Requirement
When the string "button" appears in a line of the records, show the whole line.

Stored data
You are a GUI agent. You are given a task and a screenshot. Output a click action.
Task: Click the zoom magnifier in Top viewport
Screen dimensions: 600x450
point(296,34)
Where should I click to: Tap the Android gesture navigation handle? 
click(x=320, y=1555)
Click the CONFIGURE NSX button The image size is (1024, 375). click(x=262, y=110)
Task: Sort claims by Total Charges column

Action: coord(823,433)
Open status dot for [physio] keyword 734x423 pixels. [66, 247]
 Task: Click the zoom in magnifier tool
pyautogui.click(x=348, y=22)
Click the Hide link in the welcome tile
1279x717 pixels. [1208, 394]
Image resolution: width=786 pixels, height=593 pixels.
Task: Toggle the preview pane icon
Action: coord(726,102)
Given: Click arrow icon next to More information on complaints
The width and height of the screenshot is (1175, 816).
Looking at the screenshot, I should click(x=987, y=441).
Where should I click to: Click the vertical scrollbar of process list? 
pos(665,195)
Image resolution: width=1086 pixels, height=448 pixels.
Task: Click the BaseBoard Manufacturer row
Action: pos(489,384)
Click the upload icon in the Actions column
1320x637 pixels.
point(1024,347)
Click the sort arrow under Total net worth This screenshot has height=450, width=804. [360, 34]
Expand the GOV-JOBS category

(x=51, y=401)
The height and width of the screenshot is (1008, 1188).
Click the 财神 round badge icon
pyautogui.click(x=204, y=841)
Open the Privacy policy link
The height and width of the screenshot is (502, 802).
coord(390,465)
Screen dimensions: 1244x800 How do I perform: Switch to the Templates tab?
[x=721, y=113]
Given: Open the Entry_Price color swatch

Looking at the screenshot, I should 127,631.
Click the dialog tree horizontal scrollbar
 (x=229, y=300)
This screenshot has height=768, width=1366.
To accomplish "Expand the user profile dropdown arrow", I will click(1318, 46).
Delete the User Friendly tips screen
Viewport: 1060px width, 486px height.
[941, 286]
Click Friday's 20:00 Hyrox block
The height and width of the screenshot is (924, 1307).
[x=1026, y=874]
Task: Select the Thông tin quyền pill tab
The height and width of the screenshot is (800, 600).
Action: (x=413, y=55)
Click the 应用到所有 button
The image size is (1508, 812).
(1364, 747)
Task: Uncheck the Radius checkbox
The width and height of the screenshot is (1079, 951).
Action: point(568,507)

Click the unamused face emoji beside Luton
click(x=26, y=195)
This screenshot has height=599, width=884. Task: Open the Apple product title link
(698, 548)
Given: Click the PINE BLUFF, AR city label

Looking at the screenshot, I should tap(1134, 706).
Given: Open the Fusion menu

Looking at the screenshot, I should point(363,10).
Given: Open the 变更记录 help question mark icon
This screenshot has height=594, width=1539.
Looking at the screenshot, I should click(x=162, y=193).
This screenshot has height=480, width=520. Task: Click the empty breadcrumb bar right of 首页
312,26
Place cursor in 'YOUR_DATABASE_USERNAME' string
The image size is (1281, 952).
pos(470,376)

Response
Click the CONFIGURE NSX button The image size is (1024, 375). click(x=262, y=110)
Click the 应用到所有 button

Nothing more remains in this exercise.